Work order:
Only reproduce the lines from the line containing "Jump to Education section" onward, exactly, through the final line of the data below.

--- --- ---

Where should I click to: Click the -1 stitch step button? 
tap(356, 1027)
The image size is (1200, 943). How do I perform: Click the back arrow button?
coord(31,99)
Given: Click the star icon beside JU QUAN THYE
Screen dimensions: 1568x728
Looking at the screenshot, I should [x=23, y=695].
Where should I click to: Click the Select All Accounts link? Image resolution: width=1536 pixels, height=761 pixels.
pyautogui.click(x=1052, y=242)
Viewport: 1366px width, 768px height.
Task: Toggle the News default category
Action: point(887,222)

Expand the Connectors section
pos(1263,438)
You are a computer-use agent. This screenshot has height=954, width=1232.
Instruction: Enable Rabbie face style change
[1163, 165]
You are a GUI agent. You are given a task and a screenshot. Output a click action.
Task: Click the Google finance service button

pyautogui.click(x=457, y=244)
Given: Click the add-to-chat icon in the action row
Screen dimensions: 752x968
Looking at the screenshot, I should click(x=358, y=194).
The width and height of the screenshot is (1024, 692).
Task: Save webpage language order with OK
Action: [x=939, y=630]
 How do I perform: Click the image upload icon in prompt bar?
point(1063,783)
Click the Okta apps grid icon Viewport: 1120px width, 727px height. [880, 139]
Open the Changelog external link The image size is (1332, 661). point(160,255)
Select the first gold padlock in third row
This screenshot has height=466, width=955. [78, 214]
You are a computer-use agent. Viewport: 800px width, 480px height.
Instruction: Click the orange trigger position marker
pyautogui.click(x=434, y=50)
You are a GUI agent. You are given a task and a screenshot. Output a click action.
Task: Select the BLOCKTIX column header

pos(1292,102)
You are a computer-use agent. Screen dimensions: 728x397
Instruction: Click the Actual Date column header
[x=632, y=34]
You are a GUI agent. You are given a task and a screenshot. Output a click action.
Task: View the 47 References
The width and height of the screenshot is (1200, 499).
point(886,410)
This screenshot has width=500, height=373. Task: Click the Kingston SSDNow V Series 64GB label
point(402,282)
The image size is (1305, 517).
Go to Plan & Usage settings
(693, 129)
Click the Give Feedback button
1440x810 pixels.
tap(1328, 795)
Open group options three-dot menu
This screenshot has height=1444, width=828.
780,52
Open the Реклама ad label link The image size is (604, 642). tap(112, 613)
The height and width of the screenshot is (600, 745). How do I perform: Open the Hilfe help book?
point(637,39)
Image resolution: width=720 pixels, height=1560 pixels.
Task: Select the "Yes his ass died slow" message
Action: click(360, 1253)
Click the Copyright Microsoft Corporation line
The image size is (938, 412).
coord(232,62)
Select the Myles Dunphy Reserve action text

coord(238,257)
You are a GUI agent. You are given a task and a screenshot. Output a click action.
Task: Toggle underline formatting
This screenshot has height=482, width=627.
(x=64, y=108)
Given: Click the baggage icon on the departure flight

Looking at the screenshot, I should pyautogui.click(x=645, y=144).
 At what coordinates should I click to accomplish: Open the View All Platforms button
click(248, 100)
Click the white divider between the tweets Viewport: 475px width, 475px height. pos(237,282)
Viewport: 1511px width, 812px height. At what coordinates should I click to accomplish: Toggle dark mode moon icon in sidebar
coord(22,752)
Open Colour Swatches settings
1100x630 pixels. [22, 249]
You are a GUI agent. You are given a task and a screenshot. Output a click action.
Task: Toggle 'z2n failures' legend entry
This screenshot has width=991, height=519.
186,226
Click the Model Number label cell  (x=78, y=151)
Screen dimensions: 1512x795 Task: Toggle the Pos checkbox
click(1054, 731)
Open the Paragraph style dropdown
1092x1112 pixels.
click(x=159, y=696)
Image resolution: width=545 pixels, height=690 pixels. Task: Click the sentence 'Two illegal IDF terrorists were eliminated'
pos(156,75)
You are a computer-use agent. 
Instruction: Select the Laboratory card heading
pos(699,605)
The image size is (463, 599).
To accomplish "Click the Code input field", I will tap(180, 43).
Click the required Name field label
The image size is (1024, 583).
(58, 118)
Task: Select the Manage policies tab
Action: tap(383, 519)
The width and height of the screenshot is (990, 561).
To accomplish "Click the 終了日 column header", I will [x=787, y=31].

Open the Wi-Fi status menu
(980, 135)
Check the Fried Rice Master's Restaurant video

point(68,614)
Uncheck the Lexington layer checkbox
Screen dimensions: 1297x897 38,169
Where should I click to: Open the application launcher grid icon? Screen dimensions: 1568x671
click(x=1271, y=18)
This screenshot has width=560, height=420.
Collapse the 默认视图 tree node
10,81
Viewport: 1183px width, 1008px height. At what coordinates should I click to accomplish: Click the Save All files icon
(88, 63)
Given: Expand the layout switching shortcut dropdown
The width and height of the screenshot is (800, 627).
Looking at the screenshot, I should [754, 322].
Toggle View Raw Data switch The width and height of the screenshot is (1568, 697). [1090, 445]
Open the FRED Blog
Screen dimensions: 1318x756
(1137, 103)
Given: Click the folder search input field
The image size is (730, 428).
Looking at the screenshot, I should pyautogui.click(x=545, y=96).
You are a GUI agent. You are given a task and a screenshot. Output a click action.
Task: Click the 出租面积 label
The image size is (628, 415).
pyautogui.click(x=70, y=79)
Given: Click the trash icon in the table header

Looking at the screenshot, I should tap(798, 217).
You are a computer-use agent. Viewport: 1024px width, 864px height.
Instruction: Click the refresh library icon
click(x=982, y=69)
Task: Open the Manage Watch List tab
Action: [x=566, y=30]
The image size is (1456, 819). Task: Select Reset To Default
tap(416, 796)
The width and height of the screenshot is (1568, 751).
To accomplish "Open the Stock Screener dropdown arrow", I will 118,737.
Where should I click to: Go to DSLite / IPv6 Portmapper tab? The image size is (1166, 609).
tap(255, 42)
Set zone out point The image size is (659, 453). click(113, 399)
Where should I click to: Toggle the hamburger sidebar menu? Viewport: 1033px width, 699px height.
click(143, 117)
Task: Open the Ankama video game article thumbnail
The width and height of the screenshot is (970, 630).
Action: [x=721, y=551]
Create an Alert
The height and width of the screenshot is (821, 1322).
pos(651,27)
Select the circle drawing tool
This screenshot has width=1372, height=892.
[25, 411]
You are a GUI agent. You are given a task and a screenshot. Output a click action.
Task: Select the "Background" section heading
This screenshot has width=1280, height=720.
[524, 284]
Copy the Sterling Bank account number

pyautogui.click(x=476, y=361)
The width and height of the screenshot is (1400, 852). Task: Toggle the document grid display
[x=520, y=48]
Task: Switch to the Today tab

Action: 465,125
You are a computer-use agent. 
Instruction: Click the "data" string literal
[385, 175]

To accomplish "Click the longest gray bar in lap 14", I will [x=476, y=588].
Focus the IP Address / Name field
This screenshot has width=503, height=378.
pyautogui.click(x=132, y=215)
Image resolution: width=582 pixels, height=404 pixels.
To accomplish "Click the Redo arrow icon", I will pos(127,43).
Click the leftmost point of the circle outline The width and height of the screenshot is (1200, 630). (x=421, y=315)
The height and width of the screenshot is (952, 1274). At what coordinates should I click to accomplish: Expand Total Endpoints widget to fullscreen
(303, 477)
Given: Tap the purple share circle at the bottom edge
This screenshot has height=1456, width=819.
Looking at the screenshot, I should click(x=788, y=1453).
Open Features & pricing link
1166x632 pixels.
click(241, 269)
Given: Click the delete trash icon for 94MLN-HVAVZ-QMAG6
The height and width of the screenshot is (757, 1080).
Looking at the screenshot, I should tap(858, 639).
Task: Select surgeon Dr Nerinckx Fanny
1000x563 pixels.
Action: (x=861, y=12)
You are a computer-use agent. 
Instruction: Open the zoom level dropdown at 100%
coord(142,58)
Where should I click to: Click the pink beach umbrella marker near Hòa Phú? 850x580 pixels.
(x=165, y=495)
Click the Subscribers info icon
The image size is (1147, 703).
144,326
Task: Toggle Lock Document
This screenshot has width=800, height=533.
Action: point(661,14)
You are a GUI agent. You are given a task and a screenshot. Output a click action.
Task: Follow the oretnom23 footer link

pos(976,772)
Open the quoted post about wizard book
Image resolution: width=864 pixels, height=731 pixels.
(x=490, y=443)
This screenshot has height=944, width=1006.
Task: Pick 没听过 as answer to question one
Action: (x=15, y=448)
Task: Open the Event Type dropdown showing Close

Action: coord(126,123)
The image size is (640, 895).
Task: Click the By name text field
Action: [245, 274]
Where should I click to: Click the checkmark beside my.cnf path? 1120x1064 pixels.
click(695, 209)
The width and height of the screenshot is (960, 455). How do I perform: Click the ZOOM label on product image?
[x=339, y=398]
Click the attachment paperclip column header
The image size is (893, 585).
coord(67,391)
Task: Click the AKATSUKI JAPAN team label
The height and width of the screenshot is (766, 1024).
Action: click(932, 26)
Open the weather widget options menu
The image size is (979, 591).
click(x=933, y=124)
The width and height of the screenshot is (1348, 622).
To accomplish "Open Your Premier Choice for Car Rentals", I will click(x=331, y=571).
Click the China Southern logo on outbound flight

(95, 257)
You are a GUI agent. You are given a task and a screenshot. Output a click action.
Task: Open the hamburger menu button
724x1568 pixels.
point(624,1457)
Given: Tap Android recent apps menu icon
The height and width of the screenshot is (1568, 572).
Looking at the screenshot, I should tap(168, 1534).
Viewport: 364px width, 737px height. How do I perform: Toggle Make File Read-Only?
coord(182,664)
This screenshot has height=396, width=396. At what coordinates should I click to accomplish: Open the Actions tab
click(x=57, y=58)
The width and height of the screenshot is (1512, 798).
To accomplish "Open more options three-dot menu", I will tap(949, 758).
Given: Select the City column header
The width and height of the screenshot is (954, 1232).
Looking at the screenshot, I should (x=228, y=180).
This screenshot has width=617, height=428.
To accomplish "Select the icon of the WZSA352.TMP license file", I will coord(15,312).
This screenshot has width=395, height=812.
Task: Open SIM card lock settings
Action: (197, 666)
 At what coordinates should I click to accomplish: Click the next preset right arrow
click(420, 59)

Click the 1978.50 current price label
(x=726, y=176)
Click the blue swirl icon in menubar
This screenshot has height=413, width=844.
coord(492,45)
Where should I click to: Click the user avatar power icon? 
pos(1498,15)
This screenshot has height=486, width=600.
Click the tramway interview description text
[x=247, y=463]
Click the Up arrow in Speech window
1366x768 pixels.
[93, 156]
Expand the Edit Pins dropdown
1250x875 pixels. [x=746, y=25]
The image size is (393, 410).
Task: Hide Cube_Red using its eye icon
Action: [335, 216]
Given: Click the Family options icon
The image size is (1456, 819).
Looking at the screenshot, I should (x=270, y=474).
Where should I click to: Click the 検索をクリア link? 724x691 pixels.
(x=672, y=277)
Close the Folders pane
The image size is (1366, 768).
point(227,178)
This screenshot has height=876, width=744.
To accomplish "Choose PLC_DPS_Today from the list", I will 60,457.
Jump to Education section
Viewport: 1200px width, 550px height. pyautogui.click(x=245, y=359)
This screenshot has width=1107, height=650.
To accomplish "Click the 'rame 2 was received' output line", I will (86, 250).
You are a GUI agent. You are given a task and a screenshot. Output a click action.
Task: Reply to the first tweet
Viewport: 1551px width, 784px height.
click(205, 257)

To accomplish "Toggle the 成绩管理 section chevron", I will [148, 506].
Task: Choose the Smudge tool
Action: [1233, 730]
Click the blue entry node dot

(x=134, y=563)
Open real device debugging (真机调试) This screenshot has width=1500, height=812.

--- --- ---

Result of this exercise:
Jump to Education section
Viewport: 1200px width, 550px height. pyautogui.click(x=245, y=359)
This screenshot has width=1107, height=650.
To accomplish "Click the 'rame 2 was received' output line", I will (86, 250).
You are a GUI agent. You are given a task and a screenshot. Output a click action.
Task: Reply to the first tweet
Viewport: 1551px width, 784px height.
click(205, 257)

To accomplish "Toggle the 成绩管理 section chevron", I will [148, 506].
Task: Choose the Smudge tool
Action: [1233, 730]
Click the blue entry node dot

(x=134, y=563)
Open real device debugging (真机调试) This screenshot has width=1500, height=812.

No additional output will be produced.